A group of conservation advocates has asked the federal judge to not allow the lithium exploration project on the border of Ash Meadows National Wildlife Refuge in Southern Nevada. This motion for a preliminary injunction was filed after a group sued the US Bureau of Land Management earlier after approving the project.
The need for an environmental review of the project has not been officially announced as of now. Hence, the Centre for Biological Diversity and the local non-profit Amargosa Conservancy filed the motion for a preliminary injunction in U.S. District Court in Las Vegas.
Mason Voehl, executive director of the Amargosa Conservancy, said, “Rover’s drilling project risks everything we and our community hold dear at Ash Meadows. We have no choice but to seek this urgent legal remedy to halt the drill rigs before the unthinkable happens.”
Rover Metals, a Canadian mining company, plans to begin drilling at its Let’s Go Lithium Project within a couple of weeks, risking irreparable harm to the abundant desert springs at Ash Meadows and threatening the numerous species of wildlife they support.

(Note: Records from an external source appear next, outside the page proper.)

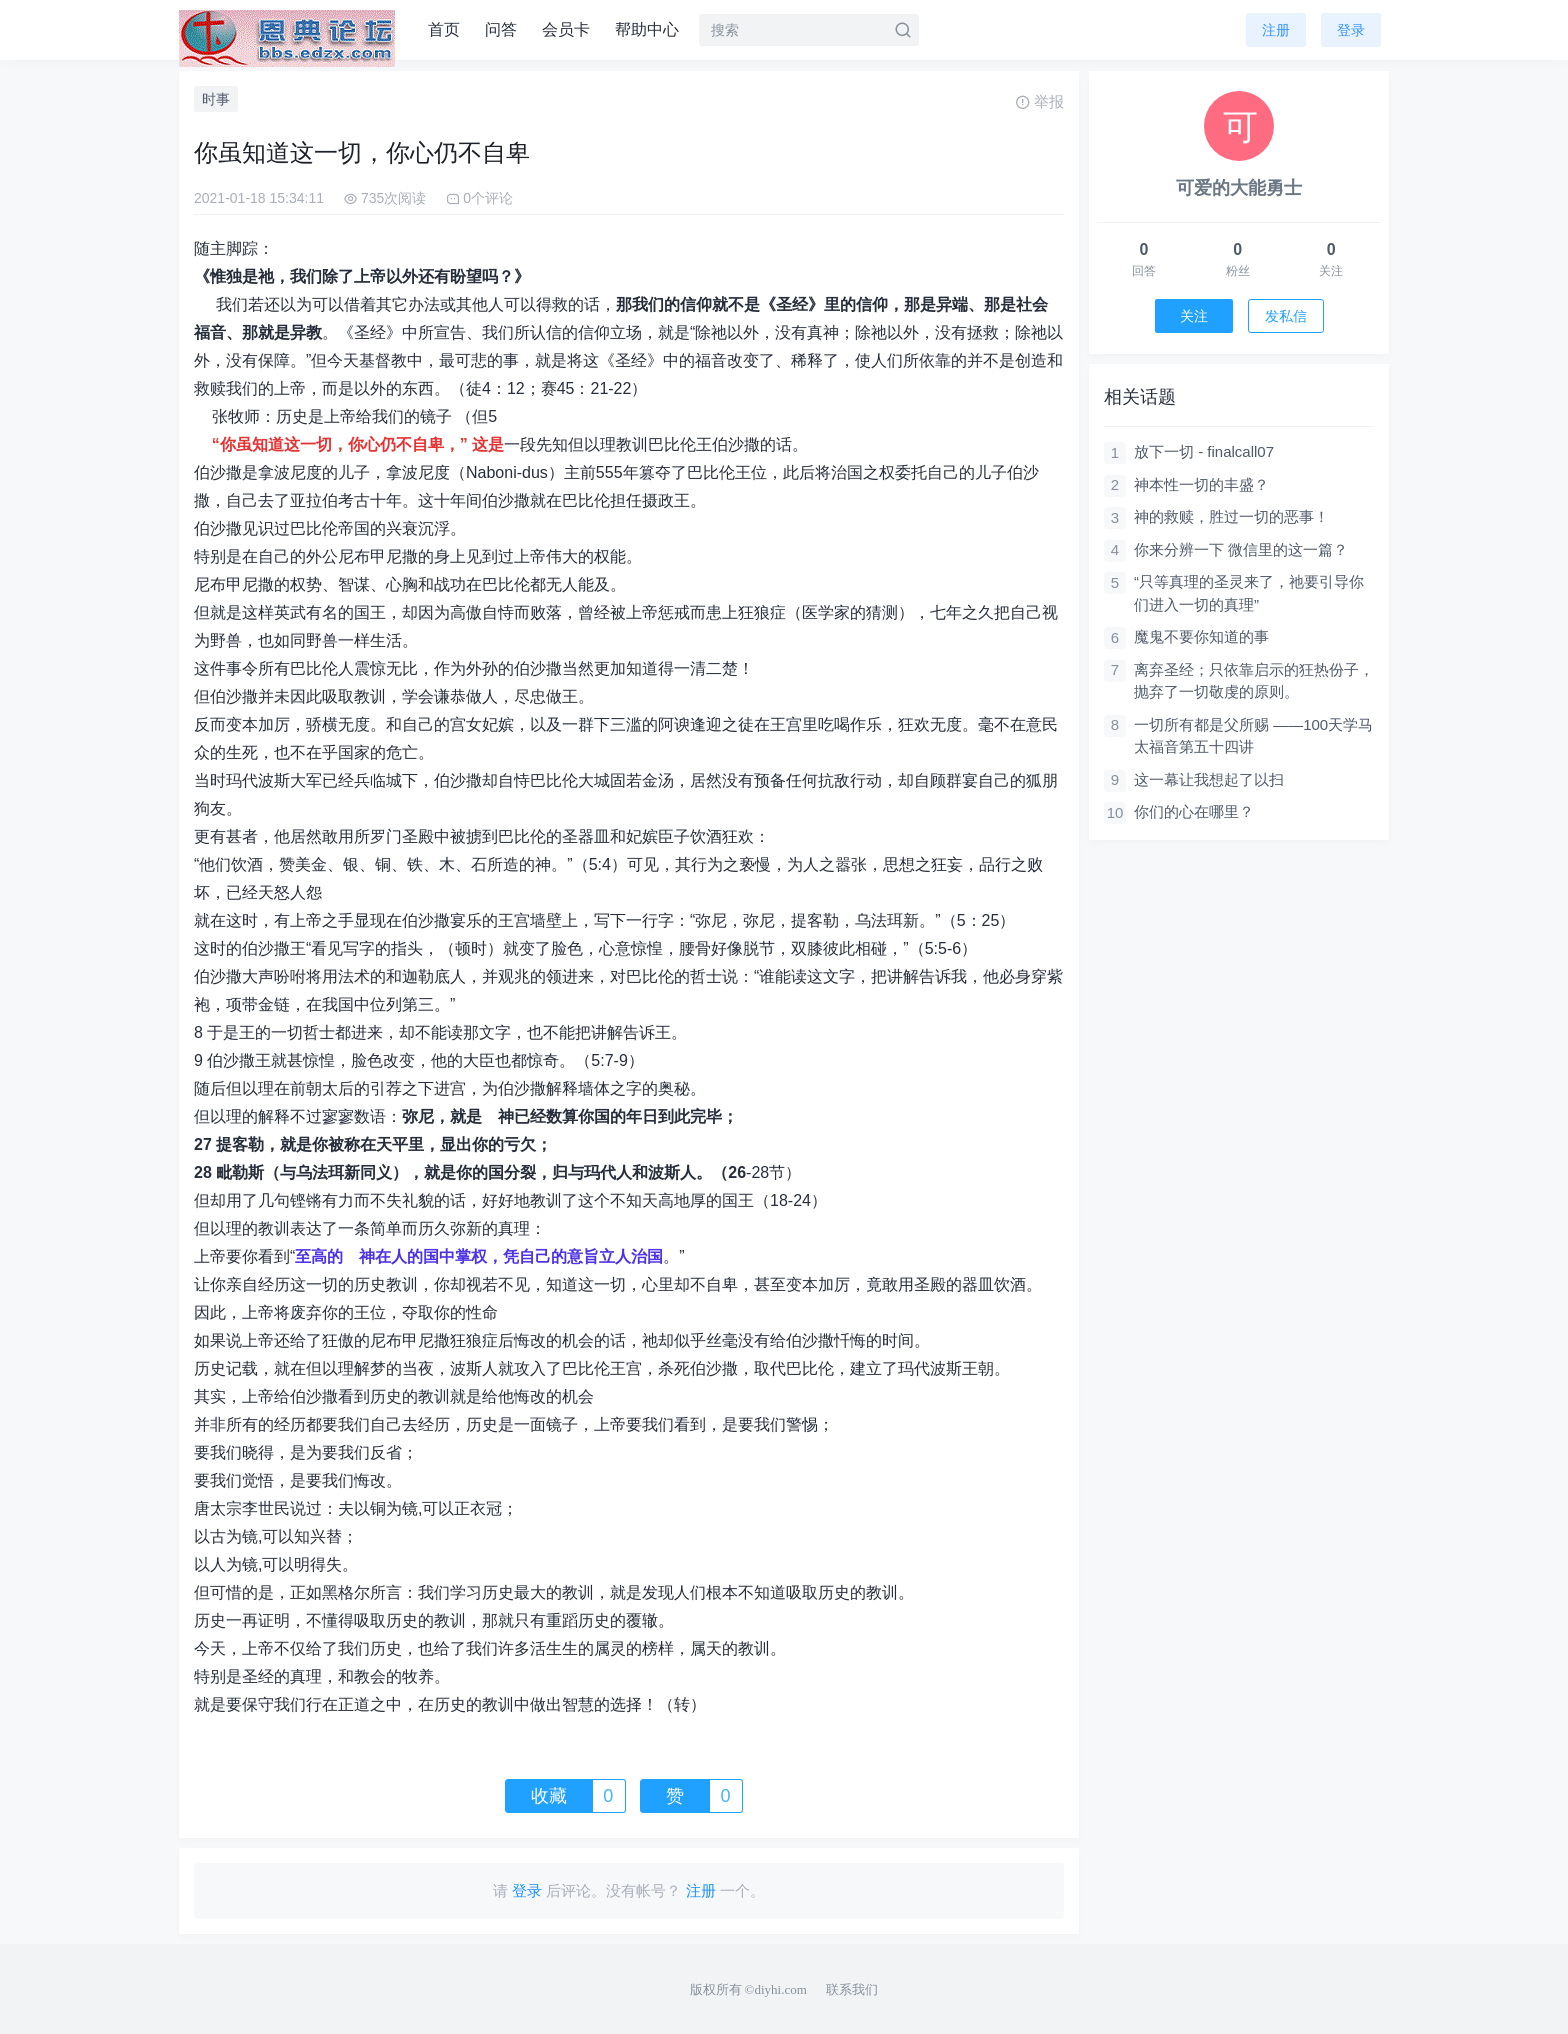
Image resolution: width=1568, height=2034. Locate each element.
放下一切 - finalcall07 (1204, 451)
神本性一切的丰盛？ (1201, 484)
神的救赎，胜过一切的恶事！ (1231, 516)
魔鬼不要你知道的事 (1201, 636)
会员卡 (566, 29)
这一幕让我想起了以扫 (1209, 779)
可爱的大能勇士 (1239, 188)
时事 (216, 99)
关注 (1194, 316)
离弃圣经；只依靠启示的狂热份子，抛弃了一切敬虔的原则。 (1254, 681)
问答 (501, 29)
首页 (444, 29)
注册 (1276, 30)
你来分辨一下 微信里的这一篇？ (1241, 549)
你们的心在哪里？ (1194, 811)
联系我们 (852, 1989)
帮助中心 (647, 29)
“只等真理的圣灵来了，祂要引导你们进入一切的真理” (1249, 593)
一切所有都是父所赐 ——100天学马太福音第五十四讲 (1253, 736)
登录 (1351, 30)
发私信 (1286, 316)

A fourth-generation Amargosa Basin resident, Susan Sorrells, who owns the nearby small community of Shoshone Village, also joined as a party to the suit. The great-grandfather of Sorrells’s,” Ralph Fairbanks”, owned a ranch at Ash Meadows in the early 20th century. Fairbanks Spring provides habitat for endangered species in the refuge and is threatened by Rover’s drilling. Sarah Sorrells has oriented her businesses in Shoshone around ecotourism and single-handedly rescued the endangered Shoshone pupfish from extinction. She joined the motion to block Rover’s drilling project to protect her businesses and home.
The motion for preliminary injunction includes expert testimony from a hydrologist and a fish biologist that details the irreparable harm to Ash Meadows and the endangered species that live in the area if Rover is permitted to begin drilling. The lawsuit says the BLM failed to conduct any environmental analysis or consult with the U.S. Fish and Wildlife Service about potential harm to endangered species.
Patrick Donnelly, Great Basin director at the Centre for Biological Diversity, says “The science is clear. Rover’s project threatens to destroy endangered species habitat in a protected wildlife refuge. Instead of requiring environmental analysis of the inevitable harms this project will cause, federal officials rubber-stamped a Canadian mining company trashing our beloved national wildlife refuge. We won’t let them get away with it.”